I recently had need for using parallel processing in Python. Parallel processing is very useful when:

  • you have a large set of data that you want to (or are able to) process as separate ‘chunks’.
  • you want to perform an identical process on each individual chunk (i.e. the basic code running on each chunk is the same). Of course, each chunk may have its own corresponding parameter requirements.
  • the order in which each chunk is processed is not important, i.e. the output result from one chunk does not affect the processing of a subsequent chunk.

Under these conditions, if you are working on a multi-core computer (which I think is true for virtually all of us), you can set up your code to run parallelly using several or all of your computer’s cores. Using multiple cores is of paramount importance in order to gain any improvement in computation time. If you attempt such parallel processing on a single core, the computer will simply switch between separate computational threads on that single core, and the total computation time will remain constant (in fact, more likely the total time will increase because of the incessant switching between threads).

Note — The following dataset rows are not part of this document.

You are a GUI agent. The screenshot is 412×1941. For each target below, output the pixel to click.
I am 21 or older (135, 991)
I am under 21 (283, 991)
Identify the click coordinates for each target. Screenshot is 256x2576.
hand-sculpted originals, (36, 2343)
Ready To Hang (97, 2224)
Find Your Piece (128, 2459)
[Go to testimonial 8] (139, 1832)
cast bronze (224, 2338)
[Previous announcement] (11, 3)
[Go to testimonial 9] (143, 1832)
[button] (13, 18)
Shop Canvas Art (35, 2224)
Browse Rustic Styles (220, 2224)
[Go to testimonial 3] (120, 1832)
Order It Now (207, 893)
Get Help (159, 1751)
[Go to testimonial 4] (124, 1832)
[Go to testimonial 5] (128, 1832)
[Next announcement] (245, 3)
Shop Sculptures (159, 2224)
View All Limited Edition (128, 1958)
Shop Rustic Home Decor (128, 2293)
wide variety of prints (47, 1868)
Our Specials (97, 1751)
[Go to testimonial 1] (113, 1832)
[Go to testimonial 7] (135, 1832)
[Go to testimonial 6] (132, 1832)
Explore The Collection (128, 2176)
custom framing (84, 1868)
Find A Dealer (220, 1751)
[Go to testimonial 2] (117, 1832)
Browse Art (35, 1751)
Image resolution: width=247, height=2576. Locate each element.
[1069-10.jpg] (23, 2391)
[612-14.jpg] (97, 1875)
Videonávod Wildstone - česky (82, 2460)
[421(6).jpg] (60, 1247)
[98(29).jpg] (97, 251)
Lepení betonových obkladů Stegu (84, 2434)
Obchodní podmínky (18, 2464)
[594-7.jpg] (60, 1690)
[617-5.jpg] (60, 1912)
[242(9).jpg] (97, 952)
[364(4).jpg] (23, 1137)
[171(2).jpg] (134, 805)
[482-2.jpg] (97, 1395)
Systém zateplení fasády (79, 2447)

Anyhow, there are several methods of achieving multi-core parallel processing in Python. In this post, I will describe what I think is the simplest method to implement. This is the method I chose, and with whose results I am quite happy.

Additionally, most examples online that go over implementing parallel processing never mention how to handle multiple input arguments separate from the iteration parameter. There are several methods of including that too, and I will also describe what I think is the simplest method to implement and maintain.

Say, you have the following code setup:

arg1 = val1
arg2 = [val2, val3]
arg3 = ['val4', 'val5']
fileslist = ['list', 'of', 'files', 'that', 'are', 'to', 'be', 'processed']

for file in fileslist:
    print('Start: {}'.format(file))
    # perform a task with arg1
    # perform a task with arg2
    # print something with arg3
    # save some data to disk
    print('Status Update based on {}'.format(file))

Now, for parallel processing, the target is to convert the for loop into a parallel process controller, which will ‘assign’ file values from fileslist to available cores.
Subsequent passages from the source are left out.